They teased it, and they delivered: “Kashmir” contained not one, but two Led Zeppelin songs. For Zep fans, this was very exciting; the band is so notoriously stingy with the licensing of their music that even listening to any of their songs in iTunes without explicit permission constitutes a copyright violation that could cost you millions of dollars in penalties. Don’t risk it. Place your pendant atop your computer, fire up last night’s Revolution on Hulu, and rock out (in darkness, let’s keep it real) to this pair of classic cuts without fear of reprisal. Even General Monroe likes to get the Led out from time to time. It takes his mind off all the evil things he’s going to do with his bullshit magical electricity amplifier.
As for the rest of the episode: Nine TV-hours in, the gang has still not found Danny. They did, however, trip their collective balls off due to oxygen deprivation. That’s not nothing. And it’s a damn sight better than a steam train, believe it.
She said it wasn’t a bomb, and then it was totally a bomb! And then she stabbed the only other person who knows how to build a real amplifier, which is a move she stole from Jack on Lost. Tricky lady.
Time to Get Shitfaced in Front of Some Flaming Garbage Cans Because Tomorrow We Go out on a Suicide Mission
You know what song would have been incredible for a good old fashioned trash-can-fireside bender? Anything by AC/DC. Maybe next week. We’ll check the budget and get back to you.
Next Stop: Electricity!
Or that lost brother they’ve been chasing. Or the General. Or a Rocky statue covered in moss. Or a screening of Silver Linings Playbook.
Public Service Announcement
Conserve energy, because you never know when it might go away forever.
“You’re hallucinating, Miles.”
“You were trapped in a massive subway tunnel system for like five minutes, which is more than enough time to deplete its oxygen supply and induce some very convincing hallucinations. Watch out, alligator attack! Whew, close one.”
“I feel like there would be more than five minutes’ worth of air down there?”
“Don’t be silly, Miles. Otherwise, why would I be here with you in General Monroe’s study, having a lovely time chatting about Celebration Day, our just-released live album?”
“I love you, Robert Plant.”
“I know you do, Miles.”
“Let’s go to sleep forever.”
“No, you have someone’s brother to save. Go, and make no real progress toward that goal, because we have a few more episodes to fill.”
“Oh, and Miles?”
“Don’t forget to buy Celebration Day.”
“It’s already in my cart. Metaphorically speaking — there’s no power in this hallucination.”

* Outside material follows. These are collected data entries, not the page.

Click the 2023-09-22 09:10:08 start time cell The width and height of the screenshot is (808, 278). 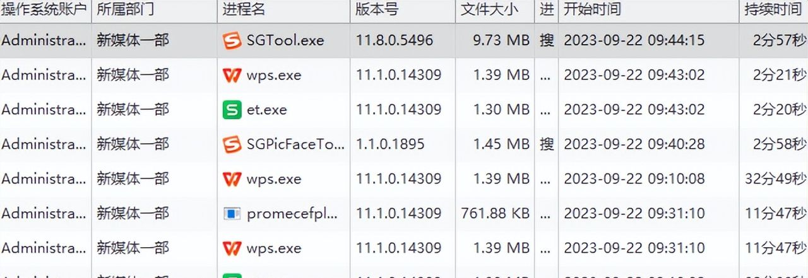pyautogui.click(x=634, y=179)
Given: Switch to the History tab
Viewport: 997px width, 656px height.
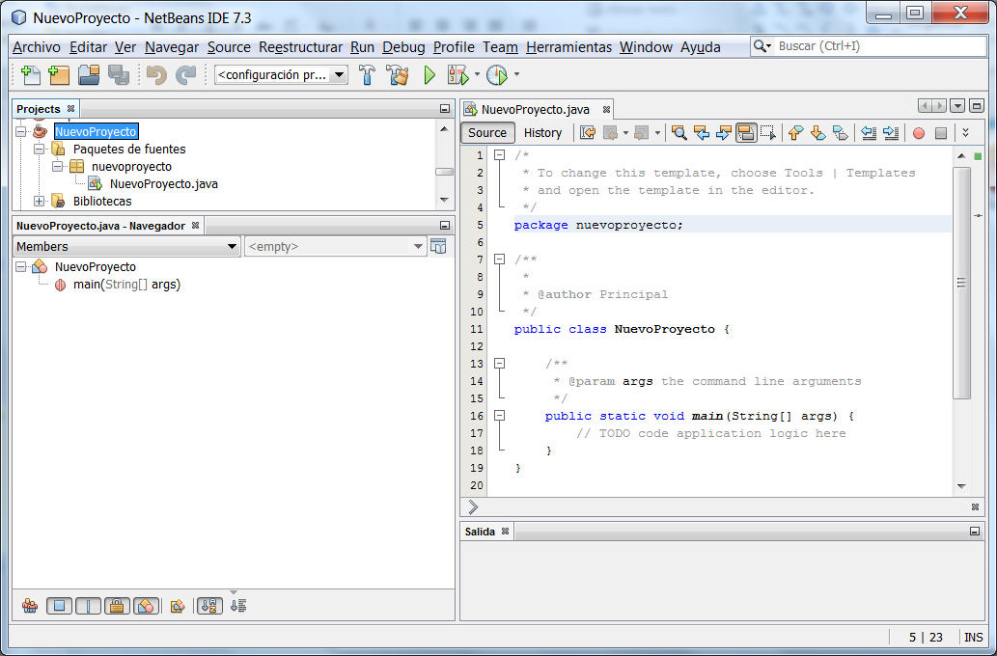Looking at the screenshot, I should [543, 132].
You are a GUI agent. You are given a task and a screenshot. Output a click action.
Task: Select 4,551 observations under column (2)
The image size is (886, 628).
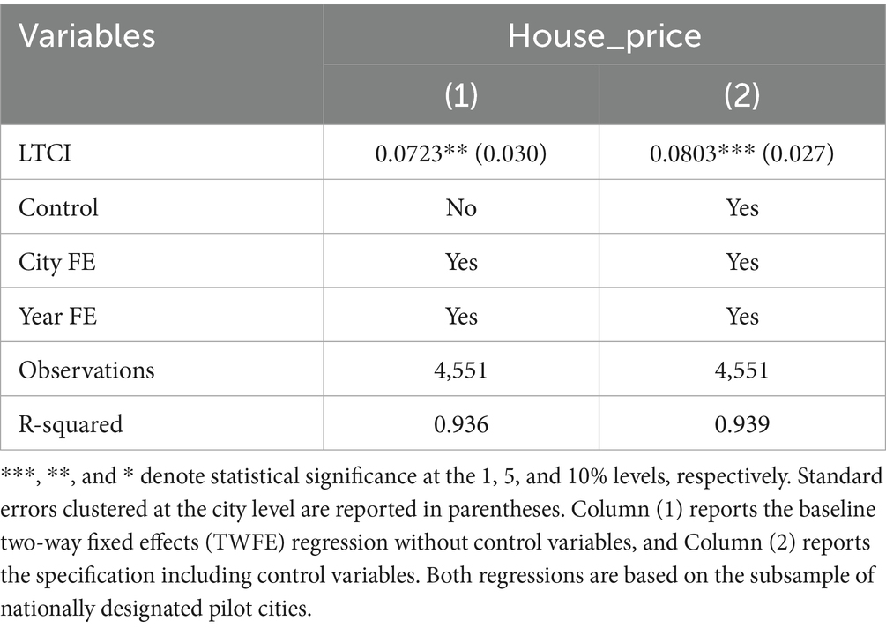741,370
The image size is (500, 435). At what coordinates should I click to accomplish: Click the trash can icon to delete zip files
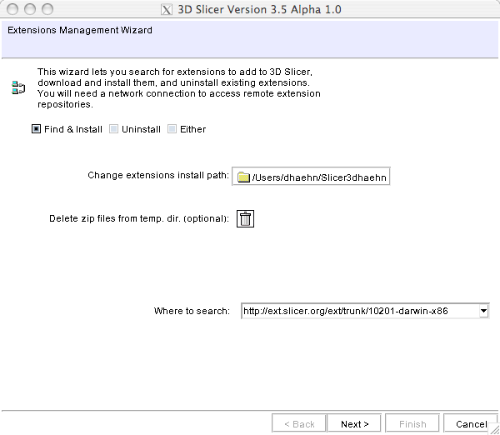pos(245,218)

“Say hi to Danny for me, eventually.”
“Another alligator! Watch out!”
“AAAAAAAAHHH! Not cool!”
[Robert Plant snaps his fingers and Miles is transported back to the subway tunnel. He thinks he can hear the faint strains of “Kashmir” somewhere in the distance, but he knows it’s just another imaginary delight conjured by his suffocating brain.]
Crossbow of the Week
Finally, some crosssboooowwwwwssss! Charlie’s back in the crossbow saddle! And she killed a guy! We love this show again!
Next week: No idea, because the DVR cut off the part where the voice-over guy tells us what’s up, because the show went one minute past its time slot. Thanks for nothing but two astronomically expensive Led Zeppelin songs, NBC.